Richard Meros' ZebulonSARAH DUNN
Richard Meros' Zebulon: a cautionary tale is the strangest piece of New Zealand fiction I've read in a while.
Meros was in the spotlight around 2008 after writing a book-length love letter to the then-prime minister called On the Conditions and Possibilities of Helen Clark Taking me as her Young Lover.
Fourth novel Zebulon is built like a colourful, complicated labyrinth. It constantly twists and digresses back upon itself, wandering down every side-road before emerging at the end of each chapter, blinking unsteadily in the daylight. There might even be a minotaur somewhere. I'm still not sure what to make of it.
There's a legend floating around that Jack Kerouac released On the Road after spending three weeks frantically bashing it out on a single 37-metre scroll of typewriter paper. The scroll itself is real and still exists, but really Kerouac spent a decade on the novel before seeding the three-week-marathon tale during an interview on the Steve Allen Show.
Zebulon reminds me a little of what On the Road might have been if all the characters were meant to be budding writers who lived in central Wellington circa 2010. Parts of the book read as if they were drafted very quickly before being added to better-edited sections almost at random, and other bits are conspicously pared-back.
Much like On the Road is better if you can pick up the cultural references, I think you'd have to be a day-to-day acquaintance of Meros' to really enjoy this book fully. Although Meros himself and all his characters use pseudonyms, there is name-dropping galore, and a good deal of the content is just the narrator's train of thought chuffing along while he goes about his life as a writer in Wellington. He does some errands, has a number of awkward sexual encounters, begins a book called Being and Somethingness and then there's a minor drama involving his publishing collective.
Mostly the narrator's daily life is described in minute detail, but Meros rapidly dials it back after the character's wife Lesley enters the picture. I respect Meros' willingness to change his style in the name of privacy, but at the same time, it seemed lop-sided to me that he would spend three quarters of the book describing brief, unfulfilling relationships before drawing a virtual blank on events leading up to his marriage.
A good chunk of the book is also meant to be a story written by a young writer the narrator is teaching to write. In this parallel story, the head of Che Guevara becomes reanimated and resurrects communism before moving to Canada with Elvis Presley. Meros used this rollicking tale as a tool to demonstrate how a new writer might go about starting a novel, even including criticism from his narrator at the bottom of each chapter.

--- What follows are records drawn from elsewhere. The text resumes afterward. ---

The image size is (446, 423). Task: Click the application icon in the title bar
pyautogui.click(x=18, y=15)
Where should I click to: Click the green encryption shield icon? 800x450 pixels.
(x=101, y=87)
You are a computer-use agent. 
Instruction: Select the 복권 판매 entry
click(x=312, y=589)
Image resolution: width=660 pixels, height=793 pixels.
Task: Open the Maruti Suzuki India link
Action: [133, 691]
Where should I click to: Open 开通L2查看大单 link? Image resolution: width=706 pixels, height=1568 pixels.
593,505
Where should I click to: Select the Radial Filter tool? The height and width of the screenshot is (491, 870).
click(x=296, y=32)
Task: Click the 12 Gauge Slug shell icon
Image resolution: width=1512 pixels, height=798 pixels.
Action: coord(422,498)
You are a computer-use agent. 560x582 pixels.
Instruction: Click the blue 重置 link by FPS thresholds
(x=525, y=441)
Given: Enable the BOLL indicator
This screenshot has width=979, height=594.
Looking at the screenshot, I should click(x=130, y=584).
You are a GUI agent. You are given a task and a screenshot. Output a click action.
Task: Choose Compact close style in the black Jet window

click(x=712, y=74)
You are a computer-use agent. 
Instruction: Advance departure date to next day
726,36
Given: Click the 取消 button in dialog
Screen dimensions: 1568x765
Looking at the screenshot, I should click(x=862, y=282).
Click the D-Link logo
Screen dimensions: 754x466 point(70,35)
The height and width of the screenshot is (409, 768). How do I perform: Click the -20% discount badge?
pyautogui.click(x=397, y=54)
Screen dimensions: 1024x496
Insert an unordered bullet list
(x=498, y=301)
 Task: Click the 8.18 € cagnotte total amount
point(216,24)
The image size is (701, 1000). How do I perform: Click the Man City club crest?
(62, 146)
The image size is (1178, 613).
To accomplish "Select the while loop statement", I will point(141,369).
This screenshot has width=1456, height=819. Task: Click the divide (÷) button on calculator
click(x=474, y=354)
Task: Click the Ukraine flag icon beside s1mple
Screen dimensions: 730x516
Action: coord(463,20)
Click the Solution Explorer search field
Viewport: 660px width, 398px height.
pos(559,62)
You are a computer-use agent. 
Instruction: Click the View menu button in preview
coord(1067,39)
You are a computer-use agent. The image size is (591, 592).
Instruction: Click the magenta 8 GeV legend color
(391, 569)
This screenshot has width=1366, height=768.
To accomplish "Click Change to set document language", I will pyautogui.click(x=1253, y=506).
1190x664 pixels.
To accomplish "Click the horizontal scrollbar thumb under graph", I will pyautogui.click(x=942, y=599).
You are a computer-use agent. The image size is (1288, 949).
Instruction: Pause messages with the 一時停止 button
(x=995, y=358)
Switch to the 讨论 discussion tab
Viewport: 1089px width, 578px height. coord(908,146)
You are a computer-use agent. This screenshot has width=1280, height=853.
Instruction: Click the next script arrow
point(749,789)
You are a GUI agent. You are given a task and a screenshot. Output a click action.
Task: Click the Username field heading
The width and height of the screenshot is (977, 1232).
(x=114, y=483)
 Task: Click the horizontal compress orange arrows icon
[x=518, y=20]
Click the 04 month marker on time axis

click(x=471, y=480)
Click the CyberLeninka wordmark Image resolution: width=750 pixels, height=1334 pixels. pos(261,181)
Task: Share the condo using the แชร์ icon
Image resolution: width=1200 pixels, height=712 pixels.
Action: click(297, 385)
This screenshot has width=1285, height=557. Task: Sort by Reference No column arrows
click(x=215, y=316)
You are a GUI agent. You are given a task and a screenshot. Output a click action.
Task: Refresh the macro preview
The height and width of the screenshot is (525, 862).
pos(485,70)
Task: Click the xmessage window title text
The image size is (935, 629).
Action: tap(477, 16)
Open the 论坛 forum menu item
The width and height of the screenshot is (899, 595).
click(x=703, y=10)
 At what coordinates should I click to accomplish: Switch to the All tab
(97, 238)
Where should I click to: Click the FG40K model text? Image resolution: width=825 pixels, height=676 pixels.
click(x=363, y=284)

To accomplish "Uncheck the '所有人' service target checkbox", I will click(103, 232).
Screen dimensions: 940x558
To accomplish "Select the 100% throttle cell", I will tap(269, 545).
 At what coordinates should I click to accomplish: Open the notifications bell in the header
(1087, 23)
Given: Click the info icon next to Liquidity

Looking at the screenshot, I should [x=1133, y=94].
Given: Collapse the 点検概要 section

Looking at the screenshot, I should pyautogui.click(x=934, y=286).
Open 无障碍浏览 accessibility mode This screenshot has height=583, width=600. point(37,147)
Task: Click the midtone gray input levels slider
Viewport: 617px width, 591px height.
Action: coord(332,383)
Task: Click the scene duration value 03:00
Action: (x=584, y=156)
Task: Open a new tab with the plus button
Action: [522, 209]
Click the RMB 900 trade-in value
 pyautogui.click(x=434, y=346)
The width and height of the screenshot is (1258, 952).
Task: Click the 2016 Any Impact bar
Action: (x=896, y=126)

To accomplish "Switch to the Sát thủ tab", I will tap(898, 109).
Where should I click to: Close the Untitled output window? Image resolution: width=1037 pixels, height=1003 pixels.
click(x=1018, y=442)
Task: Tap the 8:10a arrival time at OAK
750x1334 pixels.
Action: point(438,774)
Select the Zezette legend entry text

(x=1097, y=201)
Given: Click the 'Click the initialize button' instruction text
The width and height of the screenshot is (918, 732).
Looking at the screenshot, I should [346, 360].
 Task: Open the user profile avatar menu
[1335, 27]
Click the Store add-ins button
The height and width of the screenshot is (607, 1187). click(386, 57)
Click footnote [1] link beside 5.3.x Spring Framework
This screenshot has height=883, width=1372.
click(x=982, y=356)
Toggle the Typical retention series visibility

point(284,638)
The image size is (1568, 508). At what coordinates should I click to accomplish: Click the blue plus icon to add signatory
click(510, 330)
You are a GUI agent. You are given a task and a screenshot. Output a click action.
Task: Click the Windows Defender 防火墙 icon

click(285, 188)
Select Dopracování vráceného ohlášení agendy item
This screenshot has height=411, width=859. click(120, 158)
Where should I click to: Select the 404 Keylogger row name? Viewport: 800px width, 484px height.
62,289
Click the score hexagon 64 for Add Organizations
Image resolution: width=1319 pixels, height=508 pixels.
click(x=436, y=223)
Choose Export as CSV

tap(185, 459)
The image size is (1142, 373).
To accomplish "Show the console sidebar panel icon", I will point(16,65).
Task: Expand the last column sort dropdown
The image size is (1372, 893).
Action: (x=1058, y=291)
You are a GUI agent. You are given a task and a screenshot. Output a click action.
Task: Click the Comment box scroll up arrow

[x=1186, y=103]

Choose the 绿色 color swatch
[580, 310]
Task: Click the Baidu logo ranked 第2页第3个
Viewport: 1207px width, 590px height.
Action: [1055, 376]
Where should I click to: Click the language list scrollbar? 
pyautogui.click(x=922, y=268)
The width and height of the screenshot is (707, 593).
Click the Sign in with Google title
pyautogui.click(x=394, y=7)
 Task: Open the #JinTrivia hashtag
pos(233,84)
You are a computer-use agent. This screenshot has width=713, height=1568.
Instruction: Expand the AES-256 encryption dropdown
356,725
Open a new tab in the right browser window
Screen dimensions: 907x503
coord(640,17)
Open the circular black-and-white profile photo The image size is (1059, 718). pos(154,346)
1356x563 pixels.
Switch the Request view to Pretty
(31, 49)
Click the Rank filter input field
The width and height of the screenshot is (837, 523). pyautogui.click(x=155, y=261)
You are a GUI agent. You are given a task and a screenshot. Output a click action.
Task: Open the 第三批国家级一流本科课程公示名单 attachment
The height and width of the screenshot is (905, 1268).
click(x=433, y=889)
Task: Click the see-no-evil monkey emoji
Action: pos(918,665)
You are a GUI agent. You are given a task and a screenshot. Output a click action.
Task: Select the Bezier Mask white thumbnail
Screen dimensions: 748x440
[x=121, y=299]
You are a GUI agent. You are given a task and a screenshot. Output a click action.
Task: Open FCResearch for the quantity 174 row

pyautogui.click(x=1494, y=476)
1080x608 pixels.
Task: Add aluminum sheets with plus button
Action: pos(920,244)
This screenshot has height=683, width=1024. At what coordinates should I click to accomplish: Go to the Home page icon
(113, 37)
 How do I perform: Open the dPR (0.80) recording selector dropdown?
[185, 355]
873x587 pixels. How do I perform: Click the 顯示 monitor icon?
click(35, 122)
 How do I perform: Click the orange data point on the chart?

At the end of the book, Meros' narrator reveals that Zebulon itself is nothing but a loose collection of draft papers meant for Being and Somethingness, cobbled together to save his publishers from the poorhouse. He ends the story by announcing that he and Lesley plan to have a child, which contrasts wildly with his life and personality as portrayed earlier on. It's an unexpected finish to say the least.
Having completed Zebulon in the space of about a week, I felt as though I'd sat through a piece of performance art without reading the precis. Meros definitely succeeded in exploring some of the deeper ideas around what it means to construct stories among other stories, but it seemed to me that Zebulon failed to transcend its argument by making itself accessible to the reader.
In a way, this makes perfect sense for a book trying to explain how difficult it is to write well- I just wish Meros hadn't taken it so literally. Like a less meticulous Kerouac, Meros went out of his way to create a book that reads like it was thrown together in three weeks and while there's a lot to like here, it ultimately feels like a waste of talent.
Meros' new play, Richard Meros Salutes the Southern Man is on at the Suter Art Gallery and Theatre on October 18 and 19.